It's always interesting to go the AAA meetings. Many of the biological anthropologists who go are good friends of mine, and it is always good to see your friends. On the other hand, the meeting is so large that no one person can follow everything --- it's a conference by small subsets.
I was on an invited panel discussion of ethical issues in biological anthropology, particularly with relation to property. Those issues included data access, research transparency, ownership of identity, responsibilities to study populations and communities, and ownership of research materials. My part was to discuss concerns relating to genetic research on anthropological variation. Of course, there are many issues in this area touching on ethical concerns, including patents on genes from indigenous study populations, attaining informed consent from communities, and the current lack of recognition to a right to one's own genetic sequence. I briefly discussed the current use of comparative data on human genetic variation for "ancestry" testing. It's an important case of the scientific construction of identity. Some tests apply "scientific" methods that assign racial quanta to people on the basis of their alleles. These methods lie in potential conflict with both the actual pattern of genetic variation --- which does not fit the idea of discrete ancestral racial types --- and traditional conceptions of identity based on non-genetic knowledge.
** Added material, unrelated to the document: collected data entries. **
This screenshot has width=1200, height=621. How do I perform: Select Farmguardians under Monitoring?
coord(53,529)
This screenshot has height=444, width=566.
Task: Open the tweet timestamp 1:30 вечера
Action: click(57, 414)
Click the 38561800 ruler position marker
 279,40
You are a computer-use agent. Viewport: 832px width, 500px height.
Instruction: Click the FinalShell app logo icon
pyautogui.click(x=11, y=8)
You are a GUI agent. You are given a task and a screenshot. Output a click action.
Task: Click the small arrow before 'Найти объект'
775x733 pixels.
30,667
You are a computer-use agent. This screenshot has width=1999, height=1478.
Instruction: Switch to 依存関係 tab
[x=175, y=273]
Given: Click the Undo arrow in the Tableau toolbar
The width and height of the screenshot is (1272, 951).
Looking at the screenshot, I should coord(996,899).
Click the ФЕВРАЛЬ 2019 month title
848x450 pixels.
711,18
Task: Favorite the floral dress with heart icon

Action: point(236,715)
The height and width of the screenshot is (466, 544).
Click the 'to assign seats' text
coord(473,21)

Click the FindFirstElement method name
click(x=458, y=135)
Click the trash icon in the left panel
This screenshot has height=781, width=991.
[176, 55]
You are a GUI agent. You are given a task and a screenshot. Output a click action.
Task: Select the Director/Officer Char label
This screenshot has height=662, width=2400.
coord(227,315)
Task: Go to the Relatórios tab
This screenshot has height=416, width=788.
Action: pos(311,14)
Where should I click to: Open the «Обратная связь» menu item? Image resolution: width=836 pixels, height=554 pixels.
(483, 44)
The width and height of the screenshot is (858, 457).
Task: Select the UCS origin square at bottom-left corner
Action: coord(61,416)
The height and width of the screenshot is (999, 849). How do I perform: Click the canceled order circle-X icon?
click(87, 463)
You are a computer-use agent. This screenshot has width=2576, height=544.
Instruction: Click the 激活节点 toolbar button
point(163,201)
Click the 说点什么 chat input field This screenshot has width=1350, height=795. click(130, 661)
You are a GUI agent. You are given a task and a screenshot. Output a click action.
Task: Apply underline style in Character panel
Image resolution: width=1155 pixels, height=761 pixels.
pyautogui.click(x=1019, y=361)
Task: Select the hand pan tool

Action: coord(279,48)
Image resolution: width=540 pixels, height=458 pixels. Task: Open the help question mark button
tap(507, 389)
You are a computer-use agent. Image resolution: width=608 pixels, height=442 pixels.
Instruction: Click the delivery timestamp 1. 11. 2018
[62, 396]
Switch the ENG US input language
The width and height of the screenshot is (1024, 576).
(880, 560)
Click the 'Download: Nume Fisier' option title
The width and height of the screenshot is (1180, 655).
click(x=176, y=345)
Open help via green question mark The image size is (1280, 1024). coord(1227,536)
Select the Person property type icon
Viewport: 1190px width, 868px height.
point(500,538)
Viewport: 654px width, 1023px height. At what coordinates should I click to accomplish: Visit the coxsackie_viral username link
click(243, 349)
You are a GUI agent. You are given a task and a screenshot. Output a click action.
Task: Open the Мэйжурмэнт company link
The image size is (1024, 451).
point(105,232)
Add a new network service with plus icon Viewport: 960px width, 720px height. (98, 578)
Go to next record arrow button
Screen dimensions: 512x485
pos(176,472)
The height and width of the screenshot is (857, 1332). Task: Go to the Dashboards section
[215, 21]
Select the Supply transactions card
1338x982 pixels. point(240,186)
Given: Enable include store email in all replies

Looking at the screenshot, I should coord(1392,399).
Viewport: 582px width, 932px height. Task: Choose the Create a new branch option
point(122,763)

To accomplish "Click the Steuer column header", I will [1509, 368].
It was very eye-opening to hear the discussions of different topics, from the study of habituated primate populations, to medical research in community-based research projects, to study of rare fossil remains. How do you study vulnerable populations or objects when studying them may result in their change or destruction? Michele Goldsmith explained some of the ways that habituating wild primates may lead to their ultimate doom --- habituated animals often become pests --- and that the nonhabituated population of mountain gorillas is diminishing. Alan Mann discussed the vulnerability of fossil remains to destruction, from molding, destructive sampling, and mere handling or measurement. Many other contributors brought forward a recurrent theme that it is difficult to find solutions to share data. Sharing may be essential to preserve what we study, but it cuts against research independence. And independence itself tends to proliferate research into new field sites, new methods of sampling fossil material, or new ways of capitalizing on knowledge. In this way, the disparate parts of biological anthropology all have connected ethical issues.
It was a very interesting interaction of different people, and the organizers (Trudy Turner and Rachel Caspari) want to bring it online for further commentary. Extending discussions like this one from a single time and audience to a larger group, with comments, might be a powerful way to build a community around the central concerns in the field.